-
CLI for job monitoring(csctl): The csctl tool is designed to provide comprehensive job monitoring capabilities. With csctl, you can:
- Inspect submitted jobs, gathering information about their status and configuration.
- Assign labels to jobs for better organization and categorization.
- Retrieve details about mounted volumes, which are crucial for data access.
- Export logs to investigate job execution and troubleshoot issues efficiently.
- Job priority: The job priority feature allows users to prioritize jobs in the Cerebras Wafer-Scale cluster based on priority buckets and values, enhancing job scheduling beyond the FIFO approach.
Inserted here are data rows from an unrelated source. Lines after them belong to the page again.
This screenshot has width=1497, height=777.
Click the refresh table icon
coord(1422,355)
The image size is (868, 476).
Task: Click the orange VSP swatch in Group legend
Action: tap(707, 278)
Users can assign and adjust job priorities during submission or post-submission, with administrative controls over priority modifications, facilitating more efficient and organized job scheduling and execution.
- Cluster monitoring with Grafana: Cerebras offers a Grafana dashboard that offers a visual representation of job resource usage and relevant software and hardware errors tied to specific jobs. Grafana provides an intuitive interface for tracking and analyzing cluster performance and job metrics.
- slurm-integration: Cerebras has implemented a lightweight integration with the Slurm workload manager. Slurm is a job scheduler and resource manager widely used in high-performance computing environments. This integration streamlines job submission and management within the Cerebras Wafer-Scale cluster, allowing for efficient resource allocation and job scheduling.
- resource_parallel_compile: You can define resource requirements for parallel training and compilation jobs running inside the Cerebras Wafer-Scale cluster. This includes setting limits on memory and CPU usage to ensure efficient resource allocation and prevent resource contention.